### Document segment
## Begin

Castor having inwardly cambered wheels and a retainer plate

A swivel castor comprises a pair of wheels (17) inclined inwardly to the upstanding swivel axis (11), such that the bottom of the wheels are spaced apart further than the tops. The swivel axis is offset forwardly of the wheel rotational axes. The arrangement gives improved support capacity and swivellability.

BACKGROUND OF THE INVENTION 
The present invention provides a castor having a pair of wheels, which 
features good load-carrying capacity and improved swivellability. 
DESCRIPTION OF THE PRIOR ART 
Conventional swivel-type castors frequently suffer from drawbacks which 
tend to limit their usefulness or reliability. One such drawback which is 
particularly evident in castors of simple construction and especially in 
castors with worn bearings is a tendency to jerk, or a lack of smooth 
action during movement. Another drawback which can occur even with castors 
in good condition, and which to various degrees is inherent in castor 
designs generally, is a resistance to sudden large directional changes of 
movement. In extreme instances, a castor can exhibit a tendency to lock in 
the direction of movement of a load, making turning difficult, especially 
when the bearings are worn and the load is heavy. The tendency to lock is 
usually most pronounced in simple castors with little or no offset between 
swivel and wheel axes, and for castors with two or more wheels in which 
turning friction is significant compared with rolling friction. With the 
very simple castor designs the tendency to lock is mainly evident for 
turning angles near 90.degree. while for castors which have their swivel 
and wheel axes offset from each other, locking is most likely to occur for 
turning angles near 180.degree.. The tendency for locking to occur is 
generally minimised in swivel castors by having the swivel axes offset 
from the wheel axes. 
One known type of castor, such as disclosed in British Patent No. 928,709, 
achieves a high mobility compared with other known types by having a wheel 
mounted at a camber angle relative to the swivel axis. In this type of 
castor the direction of camber is outward with respect to the swivel axis. 
By this is meant that if the castor is viewed in the direction of travel 
on a horizontal support surface, the lowermost tip of the castor would be 
seen closer to the swivel axis than the uppermost tip. In particular, the 
lowermost tip, which contacts the support surface, would be seen to be 
substantially in line with the swivel axis. In a transverse view, the 
wheel axis would be seen to be offset behind the swivel axis. Despite its 
advantages, this type of castor does have some limitations. For example, 
the castor is inherently asymmetrical in the relationship between the 
wheel and the swivel axis and it is essential that castors of this type be 
manufactured and mounted in complementary pairs, otherwise smoothness of 
operation and stability are adversely affected.

## End

### Given request 1
Answer these from the castor text:
(a) Which way are the pair of wheels inclined relative to the swivel axis?
(b) Which British patent is cited for a castor with a wheel mounted at a camber angle?
(c) For castors with offset swivel and wheel axes, near what turning angle is locking most likely?
### Given request 2
Go on with the castor text, picking up right after its final sentence.

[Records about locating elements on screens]
## Begin

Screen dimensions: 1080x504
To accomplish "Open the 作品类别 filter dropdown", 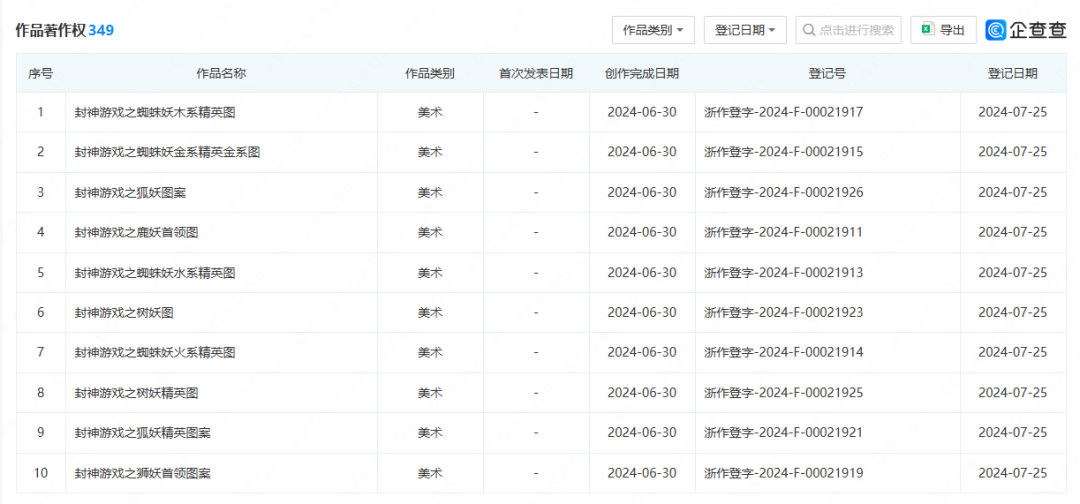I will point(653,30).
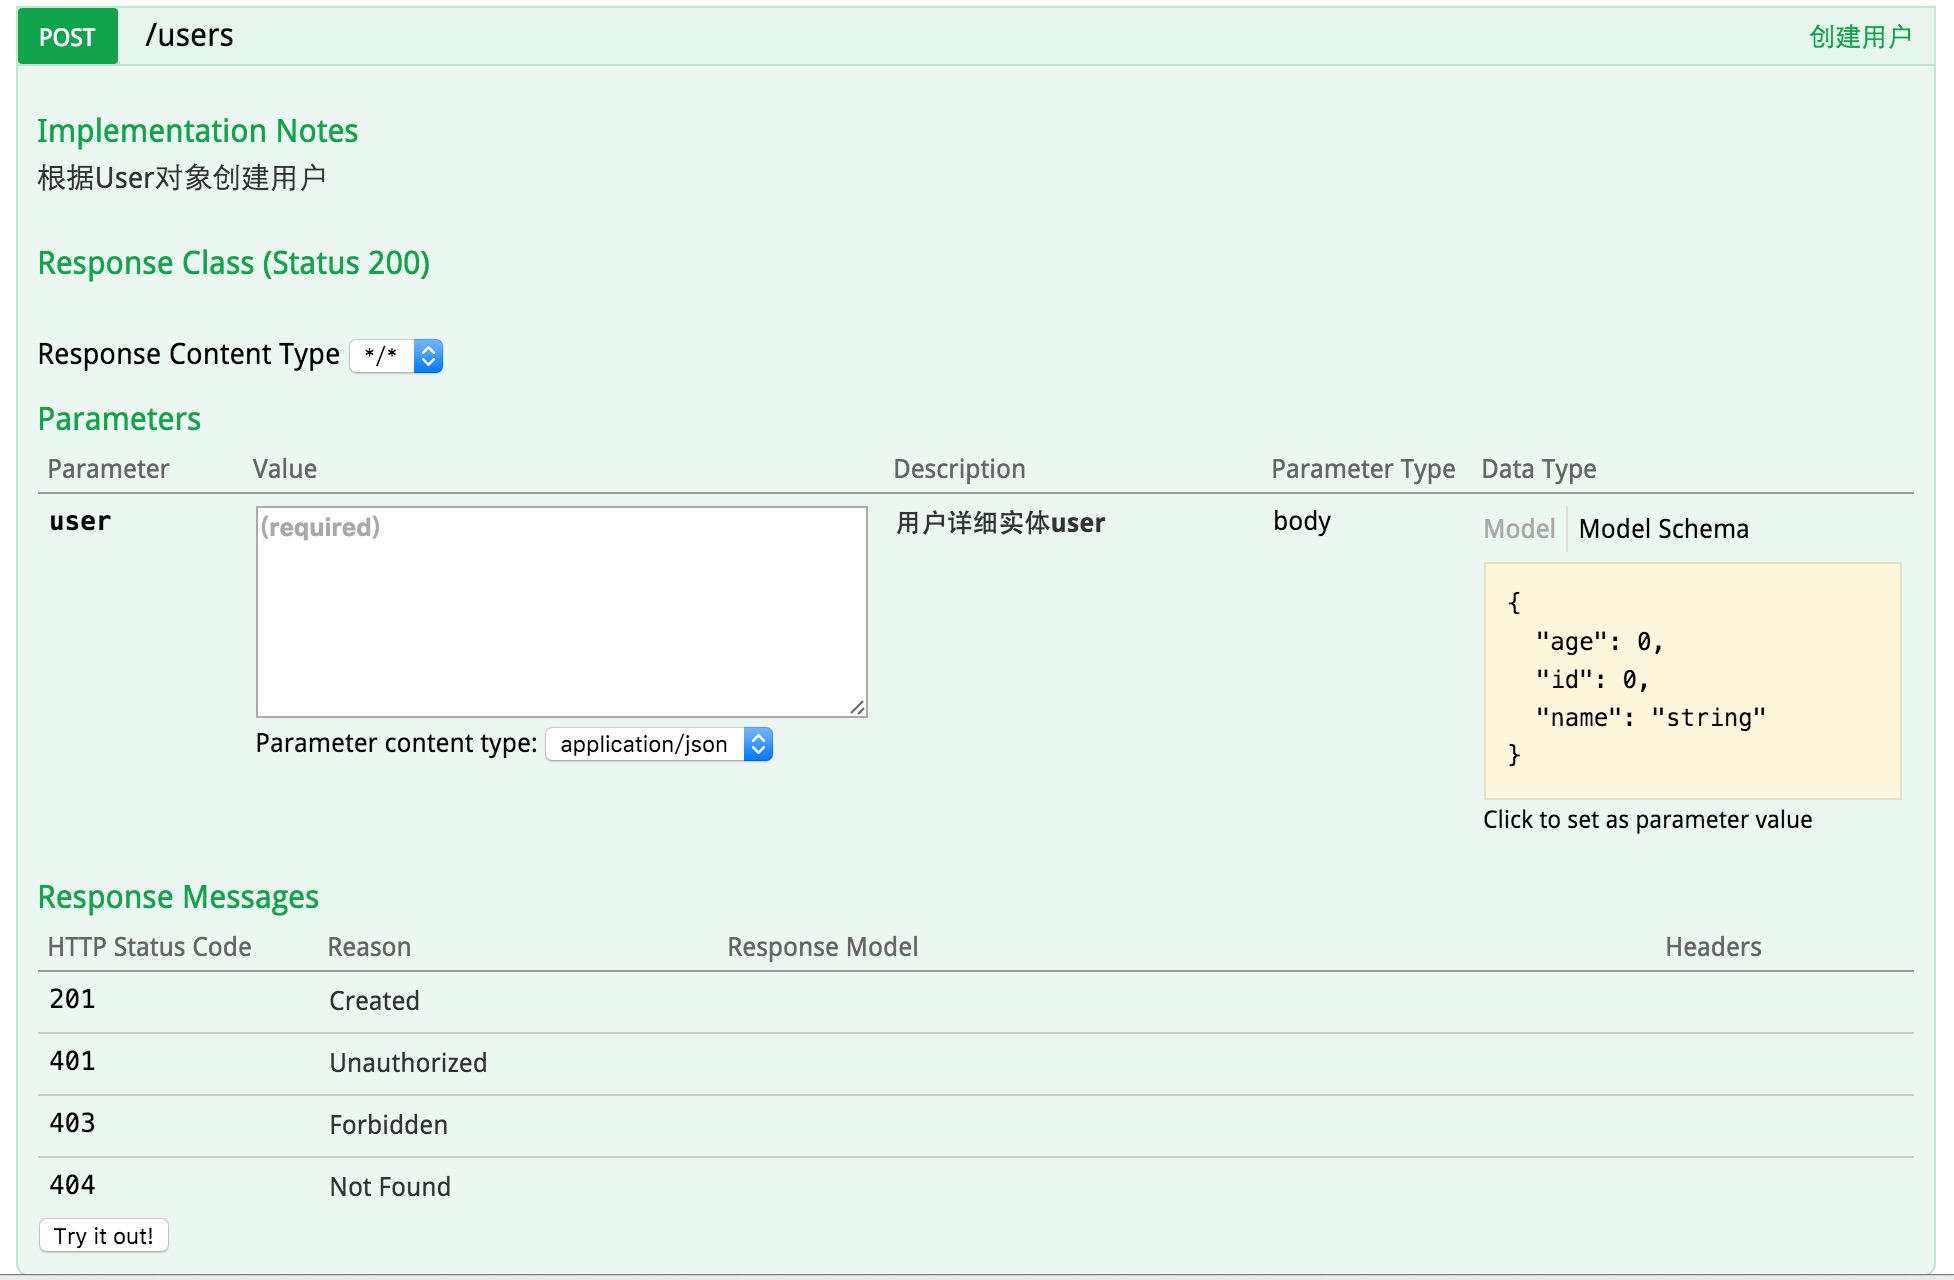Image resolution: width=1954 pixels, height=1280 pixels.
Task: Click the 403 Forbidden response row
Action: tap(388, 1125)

## End

### Task answer 1
(a) Inwardly, so the bottoms of the wheels are spaced further apart than the tops.
(b) British Patent No. 928,709.
(c) Near 180 degrees.

### Task answer 2
It has been proposed to improve the load-carrying capacity of castors by 
providing a pair of wheels. However, the use of two wheels increases the 
sidways frictional forces between the castor and the floor, and tends to 
make swivelling more difficult. 
The wheels have generally been mounted upright or cambered outwardly with 
respect to each other i.e. the bottoms of the wheels are more closely 
spaced than the tops. Such outwardly cambered arrangements are disclosed 
in U.K. Patent Nos. 239,701 and 928,709, U.S. Pat. No. 3,922,754, and 
Australian Patent Nos. 449,886 and 516,597. However, as acknowledged in 
the former Australian patent, such arrangements require a certain force to 
start turning motion; and moreover the close spacing of the wheels where 
they contact the floor leads to twisting forces which may tend to damage 
carpets and other floor coverings. 
It is an object of the present invention to provide a twin wheel castor of 
improved swivellability and less resistance to turning. 
The present invention provides a castor which comprises a pair of wheels 
rotatably supported by a support member, the support member being 
swivellable about an upstanding swivel axis, and each wheel having an 
inward camber relative to a plane containing the swivel axis such that the 
uppermost portions of the wheels are closer together than the lowermost 
portions. 
The castor can give a high degree of mobility and smoothness of operation 
and can be easily manufactured. Among other features obtainable with the 
invention are substantial freedom from locking, outstanding ease in 
changing direction of movement under load and good load supporting 
capability. Other features include low drag on most surfaces, fast turning 
action, exceptional stability due to the relatively wide spacing of the 
wheels where they contact the floor, and non-critical tolerances in 
manufacture. The castor of the invention can readily be manufactured with 
a symmetrical construction and thereby avoids the disadvantage of 
asymmetrical castor types which must be mounted in complementary pairs for 
stability. 
By inward camber is meant, in this context, that the wheels are inclined 
towards a plane which contains the swivel axis and passes between the 
wheels such that, when the castor is mounted for movement along a 
horizontal support surface, the tips of the wheels furthest from the 
support surface are closer to each other than the tips which are in 
contact with the support surface. 
Preferably the swivel axis is offset with respect to the axes of the 
wheels, that is, it does not intersect the wheel axes. 
In a preferred embodiment of the invention, the wheels are positioned 
symmetrically with respect to a central plane which contains the swivel 
axis and are supported for rotation by integral trunnions which are 
journalled in corresponding bearing recesses in the support member.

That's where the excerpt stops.